There are several cases which address situations where an officer arrives in a patrol car and uses flashing lights and/or spotlights to approach the defendant. In People v. Bailey (1985) 176 Cal.App.3d 402, the court held that a detention occurred where an officer in an unmarked police car pulled behind a vehicle in a parking lot and turned on the emergency lights. “A reasonable person to whom the red light from a vehicle is directed would be expected to recognize the signal to stop or otherwise be available to the officer. Any reasonable person in a similar situation would expect that if he drove off, the officer would respond by following with red light on and siren sounding in order to accomplish control of the individual. The trial court so held. This court also comes to the same conclusion, exercising its independent judgment in doing so. [Citation.] [¶] The circumstances thus show an exercise of official authority such that respondent, under the standard of a reasonable person, would have believed he was not free to leave. He was seized, under the detention category of contact, without the necessary basis therefor, and his consent was therefore involuntary. The evidence produced from the consent was therefore properly suppressed.” (Id. at pp. 405-406.)

▸ Data

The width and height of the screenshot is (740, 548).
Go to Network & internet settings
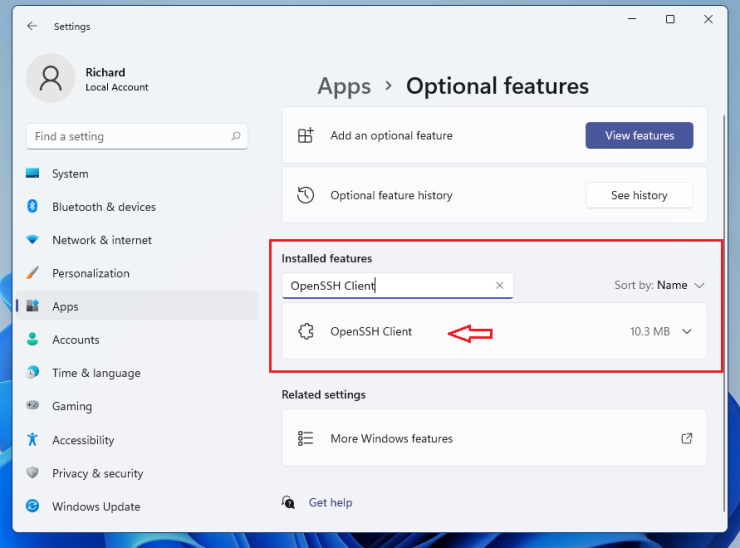101,240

▸ Exercise
List every kind of light or sound signal from a police vehicle that the text on People v. Bailey mentions.

▸ Output of the task
Flashing lights, spotlights, emergency lights, red light, siren